Щавель распустил тесьму, всмотрелся в текст, но, различив заумь законодательного крючкотворства, не стал портить глаза в темноте.

— Как зовут тебя?

— Дарий Донцов.

— Ты получишь бумагу. Смотри, не подведи. Обманешь, получишь плетей, — Щавель вернул юридический документ рабу, отвёл его на конюшню и бросил дежурному:

— Можно запирать.

* * *

В километре от Хрястова миновали прибившийся к старому колодцу ветошный городок: вонища, кострища, крытые рогожей шалаши, сменившие не одного постояльца. Как вши на голове жирной бабы копошились манагеры, добрый люд и прочая срань Господня. Несло оттуда вонью протухшего на теле тряпья и чем-то невыразимым, невыносимо гадким, что можно встретить лишь в самой Москве, как будто беженцы захватили с собой частичку родины и эта частица легко приживалась на новом месте, укоренялась и расползалась.

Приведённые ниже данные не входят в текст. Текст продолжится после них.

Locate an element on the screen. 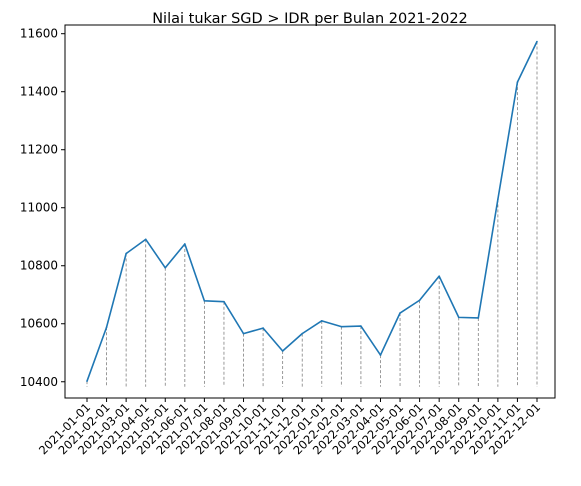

Щавель отвернулся от ночлежбища и не поворачивал нос, пока не миновали запомоенное место. Ехавший с ним стремя к стремени Карп растянул губы в высокомерной ухмылке. Начальник каравана побаивался командира и тем паче радовался случаю подметить за ним слабость. Однако Щавель оклемался, страх взял своё, знатный работорговец согнал усмешку и постарался компенсировать иллюзию временного превосходства мнимым подобострастием.

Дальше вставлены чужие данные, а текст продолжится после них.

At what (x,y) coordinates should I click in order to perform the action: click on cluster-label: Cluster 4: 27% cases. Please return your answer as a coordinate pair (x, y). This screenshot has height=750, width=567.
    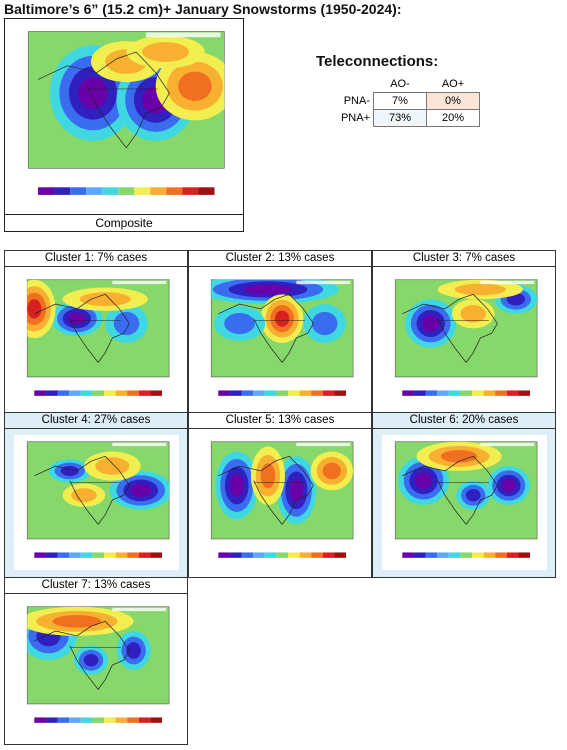
    Looking at the image, I should click on (96, 421).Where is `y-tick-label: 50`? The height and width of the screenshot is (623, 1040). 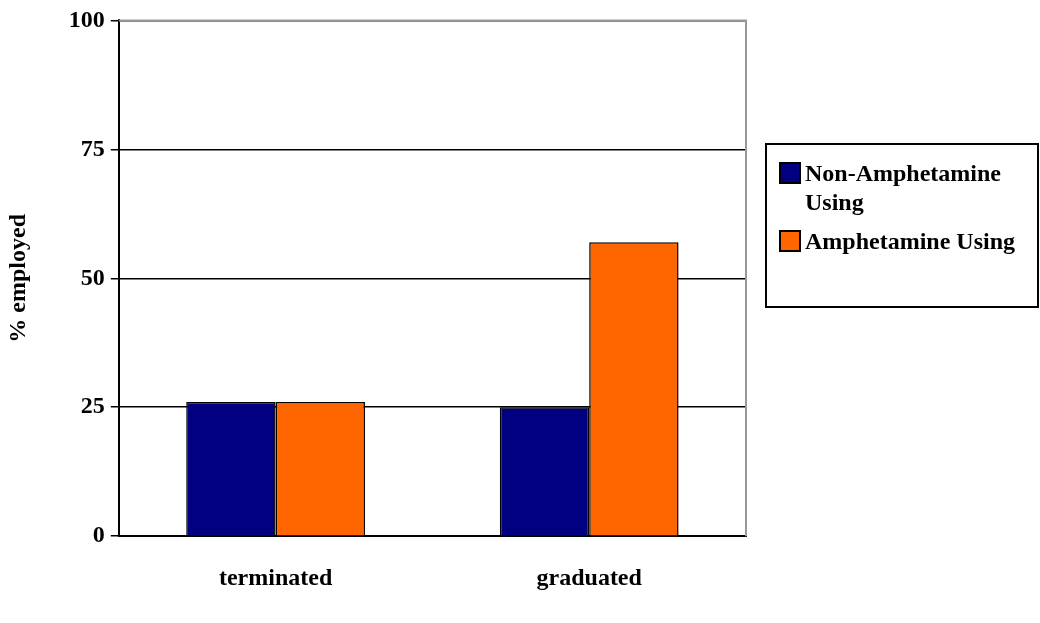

— Знатно ты Москву разнёс, — мотнул он башкой в сторону разлетевшихся по Руси осколков гнилого анклава. — Малой силой, могучим ударом.

— Кто-то должен, — обронил старый лучник. — Они совсем перестали края видеть. Давно пора было навести порядок, вот и навели. Князь — лук, а мы стрелы. Разим в цель, если есть на то воля светлейшего. Лучше было послать меня, чем гнать войско на Москву, неся потери в живой силе и финансовых средствах.

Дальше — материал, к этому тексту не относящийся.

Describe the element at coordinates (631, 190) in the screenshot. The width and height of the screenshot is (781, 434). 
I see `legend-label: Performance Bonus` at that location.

— Как ты узнал, что Лелюд к Статору побежит доносить о нападении, а не сольёт своему непосредственному начальнику Мотвилу?

— А где я Лелюда поймал? — Щавель покачивался на своей смирной кобыле, негодной для боевых действий, но хорошей для долгого пути. На Карпа, громоздившегося в седле вороного тяжеловоза, командир, тем не менее, взирал свысока, а работорговец склонил голову и почтительно внимал. — Возле территории Статора. Он за мной в «Балчуг-Немчиновку» пришёл хабар украсть, который у нас якобы имелся. О том знал только Сан Иналыч, Филипп ему наплёл по моей указке. Остальное мне рассказал Тибурон. Лелюд — сталкер, то есть из переродившихся манагеров и, как манагер, склонен к двурушничеству и крысятничеству. Он ведь у Сан Иналыча в кабаке сидел, на территории врага, а не для Ордена Ленина детей по сёлам воровал. Тибурон давно его подозревал в стукачестве, но доказать не мог. Лелюд об этом прознал и замутил интригу. Там у них в партии гнездо змеиное, жрут друг друга поедом. Вот, под давлением Мотвила, Тибурона и засадили в клетку. Да он не соврал, стервец, про двурушничество. Лелюд о наших планах не только от своих утаил, а постарался заслать гонцов и Статору и манагерам для слаженного нападения.